>>
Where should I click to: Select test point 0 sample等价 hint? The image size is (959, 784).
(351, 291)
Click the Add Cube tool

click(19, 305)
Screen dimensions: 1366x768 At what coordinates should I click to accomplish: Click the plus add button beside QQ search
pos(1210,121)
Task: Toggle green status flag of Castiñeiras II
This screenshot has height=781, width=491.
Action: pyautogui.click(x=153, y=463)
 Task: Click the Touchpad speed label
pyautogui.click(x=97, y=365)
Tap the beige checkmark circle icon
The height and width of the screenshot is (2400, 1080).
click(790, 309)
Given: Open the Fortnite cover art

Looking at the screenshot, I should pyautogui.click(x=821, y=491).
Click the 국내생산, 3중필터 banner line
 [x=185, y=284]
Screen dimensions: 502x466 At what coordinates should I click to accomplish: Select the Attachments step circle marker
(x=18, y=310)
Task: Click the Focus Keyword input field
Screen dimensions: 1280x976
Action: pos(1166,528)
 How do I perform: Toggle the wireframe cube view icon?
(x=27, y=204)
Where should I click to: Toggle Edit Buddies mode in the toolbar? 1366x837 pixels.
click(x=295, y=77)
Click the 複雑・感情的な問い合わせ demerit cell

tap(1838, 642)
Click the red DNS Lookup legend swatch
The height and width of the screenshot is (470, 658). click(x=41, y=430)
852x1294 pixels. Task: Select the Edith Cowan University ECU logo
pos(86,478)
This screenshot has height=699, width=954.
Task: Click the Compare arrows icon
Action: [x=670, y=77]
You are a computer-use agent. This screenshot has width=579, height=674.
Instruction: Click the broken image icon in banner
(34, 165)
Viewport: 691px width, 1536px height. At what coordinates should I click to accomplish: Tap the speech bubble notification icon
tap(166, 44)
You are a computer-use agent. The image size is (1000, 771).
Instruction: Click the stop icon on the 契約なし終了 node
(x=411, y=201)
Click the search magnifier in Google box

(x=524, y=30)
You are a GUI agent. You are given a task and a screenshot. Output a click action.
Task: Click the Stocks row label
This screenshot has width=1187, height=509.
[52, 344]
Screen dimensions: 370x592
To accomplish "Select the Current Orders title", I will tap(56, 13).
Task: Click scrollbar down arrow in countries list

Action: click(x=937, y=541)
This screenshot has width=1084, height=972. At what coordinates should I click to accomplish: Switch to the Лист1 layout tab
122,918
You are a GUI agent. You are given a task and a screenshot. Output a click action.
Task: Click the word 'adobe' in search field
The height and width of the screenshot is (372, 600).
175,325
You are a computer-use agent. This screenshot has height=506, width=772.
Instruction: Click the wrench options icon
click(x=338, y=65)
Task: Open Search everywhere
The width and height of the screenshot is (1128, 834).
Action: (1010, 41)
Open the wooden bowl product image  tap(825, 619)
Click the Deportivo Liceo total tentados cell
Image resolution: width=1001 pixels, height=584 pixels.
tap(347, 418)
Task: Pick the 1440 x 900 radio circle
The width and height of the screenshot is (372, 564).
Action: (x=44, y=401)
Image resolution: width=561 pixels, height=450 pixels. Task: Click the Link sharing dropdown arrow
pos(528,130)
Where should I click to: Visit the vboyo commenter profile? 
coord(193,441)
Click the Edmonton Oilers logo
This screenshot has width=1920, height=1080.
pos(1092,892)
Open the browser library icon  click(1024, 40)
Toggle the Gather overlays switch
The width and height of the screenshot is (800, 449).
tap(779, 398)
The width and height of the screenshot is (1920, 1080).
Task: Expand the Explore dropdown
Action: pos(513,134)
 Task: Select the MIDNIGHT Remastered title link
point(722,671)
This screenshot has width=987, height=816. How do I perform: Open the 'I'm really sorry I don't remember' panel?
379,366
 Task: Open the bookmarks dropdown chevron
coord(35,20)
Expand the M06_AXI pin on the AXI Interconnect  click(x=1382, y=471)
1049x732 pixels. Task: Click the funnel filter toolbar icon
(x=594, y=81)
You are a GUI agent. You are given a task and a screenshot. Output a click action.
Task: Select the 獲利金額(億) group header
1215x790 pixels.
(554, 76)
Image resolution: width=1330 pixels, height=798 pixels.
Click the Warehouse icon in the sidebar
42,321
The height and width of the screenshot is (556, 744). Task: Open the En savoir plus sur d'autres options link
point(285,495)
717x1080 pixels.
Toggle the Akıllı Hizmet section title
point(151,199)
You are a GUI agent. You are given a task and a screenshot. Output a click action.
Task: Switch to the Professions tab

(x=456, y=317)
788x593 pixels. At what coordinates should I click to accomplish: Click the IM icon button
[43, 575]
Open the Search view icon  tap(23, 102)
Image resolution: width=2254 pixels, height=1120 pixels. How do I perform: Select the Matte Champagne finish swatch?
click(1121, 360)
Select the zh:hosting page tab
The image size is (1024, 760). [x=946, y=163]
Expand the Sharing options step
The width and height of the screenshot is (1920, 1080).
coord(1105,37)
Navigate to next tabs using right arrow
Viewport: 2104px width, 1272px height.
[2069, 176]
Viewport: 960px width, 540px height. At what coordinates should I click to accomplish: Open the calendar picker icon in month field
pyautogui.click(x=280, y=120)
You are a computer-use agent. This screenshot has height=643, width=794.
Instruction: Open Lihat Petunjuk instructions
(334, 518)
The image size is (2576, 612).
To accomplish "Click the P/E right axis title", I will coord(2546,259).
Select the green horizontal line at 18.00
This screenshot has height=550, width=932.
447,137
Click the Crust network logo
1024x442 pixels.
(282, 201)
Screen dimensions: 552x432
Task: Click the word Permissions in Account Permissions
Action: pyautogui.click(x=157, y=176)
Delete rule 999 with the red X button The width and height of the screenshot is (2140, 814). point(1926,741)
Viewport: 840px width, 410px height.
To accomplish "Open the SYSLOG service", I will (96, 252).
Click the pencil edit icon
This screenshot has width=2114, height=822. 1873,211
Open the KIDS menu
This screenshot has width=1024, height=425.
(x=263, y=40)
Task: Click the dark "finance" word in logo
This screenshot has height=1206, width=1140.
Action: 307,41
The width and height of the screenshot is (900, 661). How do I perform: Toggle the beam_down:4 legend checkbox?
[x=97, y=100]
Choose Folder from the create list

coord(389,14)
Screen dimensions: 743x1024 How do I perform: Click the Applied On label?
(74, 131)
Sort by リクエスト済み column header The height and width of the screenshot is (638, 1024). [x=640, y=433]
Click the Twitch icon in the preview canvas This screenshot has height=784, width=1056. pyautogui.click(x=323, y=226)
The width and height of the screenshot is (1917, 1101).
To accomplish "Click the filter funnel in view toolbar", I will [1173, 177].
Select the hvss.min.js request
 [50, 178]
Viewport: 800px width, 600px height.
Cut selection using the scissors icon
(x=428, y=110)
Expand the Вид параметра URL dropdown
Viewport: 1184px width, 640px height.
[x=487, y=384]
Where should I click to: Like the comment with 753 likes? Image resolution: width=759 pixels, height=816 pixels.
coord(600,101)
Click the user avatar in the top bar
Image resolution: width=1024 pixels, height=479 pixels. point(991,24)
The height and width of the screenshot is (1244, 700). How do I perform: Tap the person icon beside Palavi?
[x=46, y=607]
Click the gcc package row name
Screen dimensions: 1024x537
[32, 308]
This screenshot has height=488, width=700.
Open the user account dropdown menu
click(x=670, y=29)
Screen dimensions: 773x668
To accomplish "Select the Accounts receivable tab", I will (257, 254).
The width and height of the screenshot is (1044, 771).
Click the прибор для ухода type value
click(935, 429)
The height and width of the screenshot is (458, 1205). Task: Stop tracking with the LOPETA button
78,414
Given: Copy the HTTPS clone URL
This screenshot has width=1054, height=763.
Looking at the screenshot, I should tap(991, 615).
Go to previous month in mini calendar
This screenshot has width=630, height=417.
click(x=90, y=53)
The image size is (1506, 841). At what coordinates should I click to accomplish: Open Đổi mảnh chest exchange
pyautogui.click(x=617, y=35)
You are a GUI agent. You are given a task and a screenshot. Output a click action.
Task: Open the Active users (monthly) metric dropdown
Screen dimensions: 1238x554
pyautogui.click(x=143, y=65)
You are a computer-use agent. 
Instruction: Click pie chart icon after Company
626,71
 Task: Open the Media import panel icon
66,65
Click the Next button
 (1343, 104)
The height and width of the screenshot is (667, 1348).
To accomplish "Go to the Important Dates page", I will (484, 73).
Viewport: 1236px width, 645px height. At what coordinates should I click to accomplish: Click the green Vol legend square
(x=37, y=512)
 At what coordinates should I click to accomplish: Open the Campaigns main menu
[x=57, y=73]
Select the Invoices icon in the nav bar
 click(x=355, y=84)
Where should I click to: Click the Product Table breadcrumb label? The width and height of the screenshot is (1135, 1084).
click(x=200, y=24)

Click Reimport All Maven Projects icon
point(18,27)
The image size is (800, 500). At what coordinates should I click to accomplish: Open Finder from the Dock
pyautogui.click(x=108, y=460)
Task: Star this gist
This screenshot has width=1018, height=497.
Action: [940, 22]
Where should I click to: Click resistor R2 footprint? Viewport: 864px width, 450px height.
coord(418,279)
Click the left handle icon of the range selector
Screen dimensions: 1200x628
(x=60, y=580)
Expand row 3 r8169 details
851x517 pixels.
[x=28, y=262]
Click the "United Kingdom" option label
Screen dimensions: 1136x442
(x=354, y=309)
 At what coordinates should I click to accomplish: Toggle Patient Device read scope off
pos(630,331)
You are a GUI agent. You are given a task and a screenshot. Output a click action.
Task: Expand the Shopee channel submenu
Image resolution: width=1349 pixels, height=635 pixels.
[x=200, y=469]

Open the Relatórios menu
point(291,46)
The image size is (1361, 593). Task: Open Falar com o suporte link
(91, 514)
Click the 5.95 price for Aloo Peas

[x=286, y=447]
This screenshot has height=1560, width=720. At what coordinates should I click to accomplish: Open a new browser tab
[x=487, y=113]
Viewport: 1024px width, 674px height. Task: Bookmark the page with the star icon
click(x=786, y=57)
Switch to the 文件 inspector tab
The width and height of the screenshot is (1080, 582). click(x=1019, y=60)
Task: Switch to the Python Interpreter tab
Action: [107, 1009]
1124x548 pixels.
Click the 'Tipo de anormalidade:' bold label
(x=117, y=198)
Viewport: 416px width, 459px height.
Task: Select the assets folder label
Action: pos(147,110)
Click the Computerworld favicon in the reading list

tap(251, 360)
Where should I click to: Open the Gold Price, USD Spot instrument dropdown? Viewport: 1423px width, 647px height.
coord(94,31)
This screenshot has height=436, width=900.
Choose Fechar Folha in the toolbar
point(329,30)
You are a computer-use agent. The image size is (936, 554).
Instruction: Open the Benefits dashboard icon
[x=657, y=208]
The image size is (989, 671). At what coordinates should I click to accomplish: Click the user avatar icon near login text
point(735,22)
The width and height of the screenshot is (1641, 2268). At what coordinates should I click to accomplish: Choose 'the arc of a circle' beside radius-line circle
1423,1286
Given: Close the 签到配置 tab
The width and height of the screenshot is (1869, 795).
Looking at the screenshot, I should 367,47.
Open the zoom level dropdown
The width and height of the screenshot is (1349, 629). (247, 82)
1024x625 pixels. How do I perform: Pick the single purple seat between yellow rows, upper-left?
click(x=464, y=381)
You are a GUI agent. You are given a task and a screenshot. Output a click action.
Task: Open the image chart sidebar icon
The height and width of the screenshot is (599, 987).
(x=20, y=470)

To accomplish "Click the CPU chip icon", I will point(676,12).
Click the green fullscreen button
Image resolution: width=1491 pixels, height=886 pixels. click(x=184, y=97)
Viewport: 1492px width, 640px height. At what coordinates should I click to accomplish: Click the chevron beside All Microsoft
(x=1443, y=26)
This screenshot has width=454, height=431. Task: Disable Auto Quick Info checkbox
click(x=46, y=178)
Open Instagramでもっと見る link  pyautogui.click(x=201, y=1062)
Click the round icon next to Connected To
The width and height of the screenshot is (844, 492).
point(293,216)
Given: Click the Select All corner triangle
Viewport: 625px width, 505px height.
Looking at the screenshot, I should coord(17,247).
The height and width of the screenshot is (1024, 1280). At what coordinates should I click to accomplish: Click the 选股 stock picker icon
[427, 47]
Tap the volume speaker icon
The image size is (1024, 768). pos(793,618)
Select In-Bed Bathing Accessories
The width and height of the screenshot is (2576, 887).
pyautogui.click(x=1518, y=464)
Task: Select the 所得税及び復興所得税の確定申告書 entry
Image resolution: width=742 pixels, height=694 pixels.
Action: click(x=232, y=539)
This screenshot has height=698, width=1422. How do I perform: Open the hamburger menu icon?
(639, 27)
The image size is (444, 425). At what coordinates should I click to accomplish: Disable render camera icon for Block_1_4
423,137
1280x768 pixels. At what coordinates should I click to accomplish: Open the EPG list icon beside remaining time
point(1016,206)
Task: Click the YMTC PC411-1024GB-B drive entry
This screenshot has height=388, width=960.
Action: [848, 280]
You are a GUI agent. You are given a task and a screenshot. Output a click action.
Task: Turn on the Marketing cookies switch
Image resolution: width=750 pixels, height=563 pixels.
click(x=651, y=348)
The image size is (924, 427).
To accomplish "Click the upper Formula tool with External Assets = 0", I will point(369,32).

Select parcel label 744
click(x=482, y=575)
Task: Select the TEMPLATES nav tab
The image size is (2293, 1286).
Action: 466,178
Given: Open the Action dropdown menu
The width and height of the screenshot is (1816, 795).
<<
To do
Output the lines above between the one holding "Campaigns main menu" and the one holding "This screenshot has height=436, width=900.", inclusive, with nothing before or after them.

Written response
 At what coordinates should I click to accomplish: Open the Campaigns main menu
[x=57, y=73]
Select the Invoices icon in the nav bar
 click(x=355, y=84)
Where should I click to: Click the Product Table breadcrumb label? The width and height of the screenshot is (1135, 1084).
click(x=200, y=24)

Click Reimport All Maven Projects icon
point(18,27)
The image size is (800, 500). At what coordinates should I click to accomplish: Open Finder from the Dock
pyautogui.click(x=108, y=460)
Task: Star this gist
This screenshot has width=1018, height=497.
Action: [940, 22]
Where should I click to: Click resistor R2 footprint? Viewport: 864px width, 450px height.
coord(418,279)
Click the left handle icon of the range selector
Screen dimensions: 1200x628
(x=60, y=580)
Expand row 3 r8169 details
851x517 pixels.
[x=28, y=262]
Click the "United Kingdom" option label
Screen dimensions: 1136x442
(x=354, y=309)
 At what coordinates should I click to accomplish: Toggle Patient Device read scope off
pos(630,331)
You are a GUI agent. You are given a task and a screenshot. Output a click action.
Task: Expand the Shopee channel submenu
Image resolution: width=1349 pixels, height=635 pixels.
[x=200, y=469]

Open the Relatórios menu
point(291,46)
The image size is (1361, 593). Task: Open Falar com o suporte link
(91, 514)
Click the 5.95 price for Aloo Peas

[x=286, y=447]
This screenshot has height=1560, width=720. At what coordinates should I click to accomplish: Open a new browser tab
[x=487, y=113]
Viewport: 1024px width, 674px height. Task: Bookmark the page with the star icon
click(x=786, y=57)
Switch to the 文件 inspector tab
The width and height of the screenshot is (1080, 582). click(x=1019, y=60)
Task: Switch to the Python Interpreter tab
Action: [107, 1009]
1124x548 pixels.
Click the 'Tipo de anormalidade:' bold label
(x=117, y=198)
Viewport: 416px width, 459px height.
Task: Select the assets folder label
Action: pos(147,110)
Click the Computerworld favicon in the reading list

tap(251, 360)
Where should I click to: Open the Gold Price, USD Spot instrument dropdown? Viewport: 1423px width, 647px height.
coord(94,31)
This screenshot has height=436, width=900.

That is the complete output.